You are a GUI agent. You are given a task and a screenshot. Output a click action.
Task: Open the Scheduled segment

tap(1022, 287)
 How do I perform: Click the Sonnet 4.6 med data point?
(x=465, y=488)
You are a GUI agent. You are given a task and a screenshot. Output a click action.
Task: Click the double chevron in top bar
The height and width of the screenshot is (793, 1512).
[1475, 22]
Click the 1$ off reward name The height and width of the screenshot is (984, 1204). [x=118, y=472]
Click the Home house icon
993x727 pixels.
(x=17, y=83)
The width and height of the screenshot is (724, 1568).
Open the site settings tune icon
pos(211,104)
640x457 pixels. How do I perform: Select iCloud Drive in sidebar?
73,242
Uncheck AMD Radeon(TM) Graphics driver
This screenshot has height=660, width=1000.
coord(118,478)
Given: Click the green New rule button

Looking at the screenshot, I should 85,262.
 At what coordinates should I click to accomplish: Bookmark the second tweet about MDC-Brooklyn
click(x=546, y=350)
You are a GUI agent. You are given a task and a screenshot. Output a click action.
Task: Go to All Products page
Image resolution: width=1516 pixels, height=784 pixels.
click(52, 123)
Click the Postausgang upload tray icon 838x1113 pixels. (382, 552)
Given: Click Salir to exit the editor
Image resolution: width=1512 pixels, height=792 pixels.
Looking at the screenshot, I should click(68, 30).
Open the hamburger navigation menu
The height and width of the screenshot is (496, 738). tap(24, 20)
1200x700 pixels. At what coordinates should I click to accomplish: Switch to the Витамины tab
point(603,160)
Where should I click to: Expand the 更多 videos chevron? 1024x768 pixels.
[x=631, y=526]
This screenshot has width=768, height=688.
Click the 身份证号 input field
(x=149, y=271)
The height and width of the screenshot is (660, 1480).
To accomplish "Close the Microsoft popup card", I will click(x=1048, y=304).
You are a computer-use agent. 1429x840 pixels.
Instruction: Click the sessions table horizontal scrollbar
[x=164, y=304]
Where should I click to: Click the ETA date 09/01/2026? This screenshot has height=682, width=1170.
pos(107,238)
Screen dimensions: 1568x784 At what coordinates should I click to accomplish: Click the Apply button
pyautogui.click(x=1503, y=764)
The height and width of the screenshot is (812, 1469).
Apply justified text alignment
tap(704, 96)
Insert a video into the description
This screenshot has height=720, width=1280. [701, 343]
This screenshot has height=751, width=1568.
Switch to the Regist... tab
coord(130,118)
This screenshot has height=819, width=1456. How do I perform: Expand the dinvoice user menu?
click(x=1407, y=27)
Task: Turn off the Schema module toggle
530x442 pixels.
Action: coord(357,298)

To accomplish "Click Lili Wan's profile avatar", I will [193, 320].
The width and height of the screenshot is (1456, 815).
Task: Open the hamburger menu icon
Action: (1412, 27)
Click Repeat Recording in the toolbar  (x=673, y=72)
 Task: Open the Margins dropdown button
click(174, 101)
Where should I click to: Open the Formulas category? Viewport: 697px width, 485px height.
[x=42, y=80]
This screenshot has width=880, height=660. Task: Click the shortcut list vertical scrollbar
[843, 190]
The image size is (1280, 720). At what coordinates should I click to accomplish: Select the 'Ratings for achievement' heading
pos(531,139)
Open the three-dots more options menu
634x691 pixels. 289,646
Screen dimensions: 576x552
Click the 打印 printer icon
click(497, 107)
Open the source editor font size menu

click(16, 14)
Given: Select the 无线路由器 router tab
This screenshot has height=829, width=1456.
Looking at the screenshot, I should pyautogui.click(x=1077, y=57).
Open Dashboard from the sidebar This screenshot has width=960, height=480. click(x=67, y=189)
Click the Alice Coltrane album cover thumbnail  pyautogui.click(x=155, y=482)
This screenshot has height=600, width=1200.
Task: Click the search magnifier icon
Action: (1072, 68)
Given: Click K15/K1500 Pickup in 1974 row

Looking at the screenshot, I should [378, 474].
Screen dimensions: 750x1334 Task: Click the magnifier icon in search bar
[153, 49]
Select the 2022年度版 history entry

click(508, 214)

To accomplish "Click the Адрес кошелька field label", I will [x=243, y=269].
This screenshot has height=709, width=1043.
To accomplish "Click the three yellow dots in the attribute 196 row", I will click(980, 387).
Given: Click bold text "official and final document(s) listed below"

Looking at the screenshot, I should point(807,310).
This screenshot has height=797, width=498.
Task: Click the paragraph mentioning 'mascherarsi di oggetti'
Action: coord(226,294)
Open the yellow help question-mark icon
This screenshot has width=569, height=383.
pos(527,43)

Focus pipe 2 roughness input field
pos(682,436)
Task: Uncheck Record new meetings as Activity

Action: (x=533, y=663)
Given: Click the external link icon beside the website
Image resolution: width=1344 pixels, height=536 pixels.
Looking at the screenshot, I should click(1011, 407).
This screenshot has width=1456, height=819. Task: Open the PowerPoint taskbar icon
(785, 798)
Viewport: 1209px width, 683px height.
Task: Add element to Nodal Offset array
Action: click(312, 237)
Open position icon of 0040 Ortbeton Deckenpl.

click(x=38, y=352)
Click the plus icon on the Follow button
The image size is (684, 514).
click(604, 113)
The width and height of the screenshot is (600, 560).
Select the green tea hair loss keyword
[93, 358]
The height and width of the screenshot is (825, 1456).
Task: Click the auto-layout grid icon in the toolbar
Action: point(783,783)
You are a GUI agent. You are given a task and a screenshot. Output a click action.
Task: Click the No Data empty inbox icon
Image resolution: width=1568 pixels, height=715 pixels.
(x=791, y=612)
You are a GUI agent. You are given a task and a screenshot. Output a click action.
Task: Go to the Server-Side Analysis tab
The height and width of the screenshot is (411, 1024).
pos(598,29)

REQUIREMENT ->
Reproduce all of the lines above verbatim.

RESPONSE TO THE EXERCISE ->
You are a GUI agent. You are given a task and a screenshot. Output a click action.
Task: Open the Scheduled segment

tap(1022, 287)
 How do I perform: Click the Sonnet 4.6 med data point?
(x=465, y=488)
You are a GUI agent. You are given a task and a screenshot. Output a click action.
Task: Click the double chevron in top bar
The height and width of the screenshot is (793, 1512).
[1475, 22]
Click the 1$ off reward name The height and width of the screenshot is (984, 1204). [x=118, y=472]
Click the Home house icon
993x727 pixels.
(x=17, y=83)
The width and height of the screenshot is (724, 1568).
Open the site settings tune icon
pos(211,104)
640x457 pixels. How do I perform: Select iCloud Drive in sidebar?
73,242
Uncheck AMD Radeon(TM) Graphics driver
This screenshot has height=660, width=1000.
coord(118,478)
Given: Click the green New rule button

Looking at the screenshot, I should 85,262.
 At what coordinates should I click to accomplish: Bookmark the second tweet about MDC-Brooklyn
click(x=546, y=350)
You are a GUI agent. You are given a task and a screenshot. Output a click action.
Task: Go to All Products page
Image resolution: width=1516 pixels, height=784 pixels.
click(52, 123)
Click the Postausgang upload tray icon 838x1113 pixels. (382, 552)
Given: Click Salir to exit the editor
Image resolution: width=1512 pixels, height=792 pixels.
Looking at the screenshot, I should click(68, 30).
Open the hamburger navigation menu
The height and width of the screenshot is (496, 738). tap(24, 20)
1200x700 pixels. At what coordinates should I click to accomplish: Switch to the Витамины tab
point(603,160)
Where should I click to: Expand the 更多 videos chevron? 1024x768 pixels.
[x=631, y=526]
This screenshot has width=768, height=688.
Click the 身份证号 input field
(x=149, y=271)
The height and width of the screenshot is (660, 1480).
To accomplish "Close the Microsoft popup card", I will click(x=1048, y=304).
You are a computer-use agent. 1429x840 pixels.
Instruction: Click the sessions table horizontal scrollbar
[x=164, y=304]
Where should I click to: Click the ETA date 09/01/2026? This screenshot has height=682, width=1170.
pos(107,238)
Screen dimensions: 1568x784 At what coordinates should I click to accomplish: Click the Apply button
pyautogui.click(x=1503, y=764)
The height and width of the screenshot is (812, 1469).
Apply justified text alignment
tap(704, 96)
Insert a video into the description
This screenshot has height=720, width=1280. [701, 343]
This screenshot has height=751, width=1568.
Switch to the Regist... tab
coord(130,118)
This screenshot has height=819, width=1456. How do I perform: Expand the dinvoice user menu?
click(x=1407, y=27)
Task: Turn off the Schema module toggle
530x442 pixels.
Action: coord(357,298)

To accomplish "Click Lili Wan's profile avatar", I will [193, 320].
The width and height of the screenshot is (1456, 815).
Task: Open the hamburger menu icon
Action: (1412, 27)
Click Repeat Recording in the toolbar  (x=673, y=72)
 Task: Open the Margins dropdown button
click(174, 101)
Where should I click to: Open the Formulas category? Viewport: 697px width, 485px height.
[x=42, y=80]
This screenshot has width=880, height=660. Task: Click the shortcut list vertical scrollbar
[843, 190]
The image size is (1280, 720). At what coordinates should I click to accomplish: Select the 'Ratings for achievement' heading
pos(531,139)
Open the three-dots more options menu
634x691 pixels. 289,646
Screen dimensions: 576x552
Click the 打印 printer icon
click(497, 107)
Open the source editor font size menu

click(16, 14)
Given: Select the 无线路由器 router tab
This screenshot has height=829, width=1456.
Looking at the screenshot, I should pyautogui.click(x=1077, y=57).
Open Dashboard from the sidebar This screenshot has width=960, height=480. click(x=67, y=189)
Click the Alice Coltrane album cover thumbnail  pyautogui.click(x=155, y=482)
This screenshot has height=600, width=1200.
Task: Click the search magnifier icon
Action: (1072, 68)
Given: Click K15/K1500 Pickup in 1974 row

Looking at the screenshot, I should [378, 474].
Screen dimensions: 750x1334 Task: Click the magnifier icon in search bar
[153, 49]
Select the 2022年度版 history entry

click(508, 214)

To accomplish "Click the Адрес кошелька field label", I will [x=243, y=269].
This screenshot has height=709, width=1043.
To accomplish "Click the three yellow dots in the attribute 196 row", I will click(980, 387).
Given: Click bold text "official and final document(s) listed below"

Looking at the screenshot, I should point(807,310).
This screenshot has height=797, width=498.
Task: Click the paragraph mentioning 'mascherarsi di oggetti'
Action: coord(226,294)
Open the yellow help question-mark icon
This screenshot has width=569, height=383.
pos(527,43)

Focus pipe 2 roughness input field
pos(682,436)
Task: Uncheck Record new meetings as Activity

Action: (x=533, y=663)
Given: Click the external link icon beside the website
Image resolution: width=1344 pixels, height=536 pixels.
Looking at the screenshot, I should click(1011, 407).
This screenshot has width=1456, height=819. Task: Open the PowerPoint taskbar icon
(785, 798)
Viewport: 1209px width, 683px height.
Task: Add element to Nodal Offset array
Action: click(312, 237)
Open position icon of 0040 Ortbeton Deckenpl.

click(x=38, y=352)
Click the plus icon on the Follow button
The image size is (684, 514).
click(604, 113)
The width and height of the screenshot is (600, 560).
Select the green tea hair loss keyword
[93, 358]
The height and width of the screenshot is (825, 1456).
Task: Click the auto-layout grid icon in the toolbar
Action: point(783,783)
You are a GUI agent. You are given a task and a screenshot. Output a click action.
Task: Click the No Data empty inbox icon
Image resolution: width=1568 pixels, height=715 pixels.
(x=791, y=612)
You are a GUI agent. You are given a task and a screenshot. Output a click action.
Task: Go to the Server-Side Analysis tab
The height and width of the screenshot is (411, 1024).
pos(598,29)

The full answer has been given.